The Boston Diaries

Sunday, February 02, 2025

Artisanal code to solve an issue only I have

Update on Tuesday, February 4^th, 2025

The code presented below has a bug that has been fixed.. The code linked to below contains the current fixed code. That is all.

Now on with the original post …

I'm still using my ISP, despite the repeated letters that my service will go away at some point. But in the meantime, they keep reissuing a new IP address every so often just to reiterate their dedication to their serving up a dynamic IP address at no addtional cost to me. One of the casualties of their new policy is the monitoring of the system logs on my public server. I used to send syslog output from my public server to my development system at home, just to make it easier to keep an eye on what's happening. No more.

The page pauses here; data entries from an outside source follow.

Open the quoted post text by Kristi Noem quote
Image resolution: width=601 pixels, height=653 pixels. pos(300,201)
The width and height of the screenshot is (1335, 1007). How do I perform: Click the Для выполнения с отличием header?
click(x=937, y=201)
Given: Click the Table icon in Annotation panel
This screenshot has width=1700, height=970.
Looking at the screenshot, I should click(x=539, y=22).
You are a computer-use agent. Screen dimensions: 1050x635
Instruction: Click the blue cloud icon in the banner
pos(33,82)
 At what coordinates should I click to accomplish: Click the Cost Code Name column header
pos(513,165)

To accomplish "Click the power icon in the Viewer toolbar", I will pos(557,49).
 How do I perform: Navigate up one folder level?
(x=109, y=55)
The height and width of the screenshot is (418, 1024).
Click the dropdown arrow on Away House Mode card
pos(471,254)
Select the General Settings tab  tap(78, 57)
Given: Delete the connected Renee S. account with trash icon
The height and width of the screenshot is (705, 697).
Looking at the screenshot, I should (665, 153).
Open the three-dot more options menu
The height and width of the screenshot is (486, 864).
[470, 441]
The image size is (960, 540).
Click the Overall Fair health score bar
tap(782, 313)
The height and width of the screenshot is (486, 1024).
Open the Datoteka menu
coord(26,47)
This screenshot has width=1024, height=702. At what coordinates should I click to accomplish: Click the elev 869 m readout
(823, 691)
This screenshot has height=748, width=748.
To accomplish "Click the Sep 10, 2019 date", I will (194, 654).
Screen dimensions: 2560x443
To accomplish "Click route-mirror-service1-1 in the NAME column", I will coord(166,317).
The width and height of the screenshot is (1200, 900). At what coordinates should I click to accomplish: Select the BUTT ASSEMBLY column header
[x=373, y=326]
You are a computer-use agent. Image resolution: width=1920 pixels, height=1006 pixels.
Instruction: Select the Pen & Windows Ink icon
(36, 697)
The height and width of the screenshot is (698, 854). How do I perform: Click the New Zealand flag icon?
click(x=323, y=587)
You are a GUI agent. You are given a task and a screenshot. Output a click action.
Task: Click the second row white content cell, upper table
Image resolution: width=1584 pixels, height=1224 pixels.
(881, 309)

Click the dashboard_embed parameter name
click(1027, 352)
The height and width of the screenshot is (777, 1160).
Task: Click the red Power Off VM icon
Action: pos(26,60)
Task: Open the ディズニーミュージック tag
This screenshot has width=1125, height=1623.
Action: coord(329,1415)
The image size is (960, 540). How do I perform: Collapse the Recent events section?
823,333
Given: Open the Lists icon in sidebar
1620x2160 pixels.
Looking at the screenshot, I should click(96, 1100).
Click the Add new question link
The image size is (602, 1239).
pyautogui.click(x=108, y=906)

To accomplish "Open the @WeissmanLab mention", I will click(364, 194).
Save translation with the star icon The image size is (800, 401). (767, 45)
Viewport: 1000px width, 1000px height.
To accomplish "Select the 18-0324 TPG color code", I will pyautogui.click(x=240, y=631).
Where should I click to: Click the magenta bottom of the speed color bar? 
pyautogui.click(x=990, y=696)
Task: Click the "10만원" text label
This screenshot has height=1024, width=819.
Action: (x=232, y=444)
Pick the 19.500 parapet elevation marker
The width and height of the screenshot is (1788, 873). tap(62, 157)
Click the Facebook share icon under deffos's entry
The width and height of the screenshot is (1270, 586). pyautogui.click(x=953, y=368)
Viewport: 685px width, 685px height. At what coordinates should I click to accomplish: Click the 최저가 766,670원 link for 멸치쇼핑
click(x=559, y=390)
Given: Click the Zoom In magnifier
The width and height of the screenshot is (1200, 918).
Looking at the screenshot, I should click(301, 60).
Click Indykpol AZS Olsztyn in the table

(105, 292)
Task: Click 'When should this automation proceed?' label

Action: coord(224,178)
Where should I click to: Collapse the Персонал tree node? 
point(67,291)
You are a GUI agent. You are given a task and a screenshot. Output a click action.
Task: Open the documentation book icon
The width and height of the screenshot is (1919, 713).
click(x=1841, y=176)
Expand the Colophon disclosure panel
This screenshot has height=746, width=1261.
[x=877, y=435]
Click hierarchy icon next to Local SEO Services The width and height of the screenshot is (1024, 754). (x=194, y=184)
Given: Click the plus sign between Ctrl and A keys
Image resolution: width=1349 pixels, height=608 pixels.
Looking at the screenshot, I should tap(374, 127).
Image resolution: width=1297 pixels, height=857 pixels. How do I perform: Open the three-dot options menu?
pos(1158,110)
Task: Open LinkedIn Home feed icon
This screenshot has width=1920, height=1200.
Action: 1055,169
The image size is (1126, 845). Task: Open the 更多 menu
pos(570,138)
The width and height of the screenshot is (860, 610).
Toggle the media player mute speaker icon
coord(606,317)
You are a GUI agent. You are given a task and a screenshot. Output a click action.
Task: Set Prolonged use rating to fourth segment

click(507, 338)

What I needed was a reverse-proxy type of thing—where the client (my development machine) connects to the server, then the server sends a copy of the logs down the connection. A separate program would be easier to write then to modify the exiting syslog daemon I'm using. It was a simple matter of telling the syslog daemon to forward a copy of all the logs to another program on the same system. Then I just had to write that program. To begin with, I need to load some modules:

local syslog  = require "org.conman.syslog"
local signal  = require "org.conman.signal"
local errno   = require "org.conman.errno"
local tls     = require "org.conman.nfl.tls"
local nfl     = require "org.conman.nfl"
local net     = require "org.conman.net"

The nfl module is my “server framework” for network based servers. Each TCP or TLS connection will be run on its own Lua thread, making the code easier to write than the typical “callback hell” that seems to be popular these days. I still need to make some low-level network calls, so I need the net module as well.

On to the configuration:

local SYSLOG  = "127.0.0.1"
local HOST    = "brevard.conman.org"
local CERT    = "brevard.conman.org.cert.pem"
local KEY     = "brevard.conman.org.key.pem"
local ISSUER  = "/C=US/ST=FL/O=Conman Laboratories/OU=Security Division/CN=Conman Laboratories CA/emailAddress=ca@conman.org"
local clients = {}

I didn't bother with a configuration file. This whole code base exists to solve an issue I have as simply as possible. At this point, a configuration file is overkill. The SYSLOG variable defines the address this server will use to accept output from syslog. Due to the way my current syslog daemon works, the port number it uses to forward logs is hard coded, so no need to specify the port. I'm going to run this over TLS because, why not? The tls module makes it easy to use, and it will make authentication trivial for this program. The CERT and KEY are the certificates needed, and these are generated by some scripts I wrote to play around with running my own simple certificate authority. My server is set to accept certificates signed by my simple certificate authority, which you can see in the definition of the ISSUER variable.

The clients variable is to track the the clients that connect to collect syslog output. Even though I'll only ever have one client, it's easy enough to make this an array.

local laddr = net.address(SYSLOG,'udp',514)
local lsock = net.socket(laddr.family,'udp')
lsock:bind(laddr)

nfl.SOCKETS:insert(lsock,'r',function()
  local _,data,err = lsock:recv()
  if data then
    for co in pairs(clients) do
      nfl.schedule(co,data)
    end
  else
    syslog('error',"recv()=%s",errno[err])
  end
end)

And now we create the local socket to receive output from syslog, and then add the socket to a table of sockets the framework uses, telling it to handle “read-ready” events. The data is read and then for each thread (Lua calls them “coroutines”) in the clients list, we schedule said thread to run with the data received from syslog.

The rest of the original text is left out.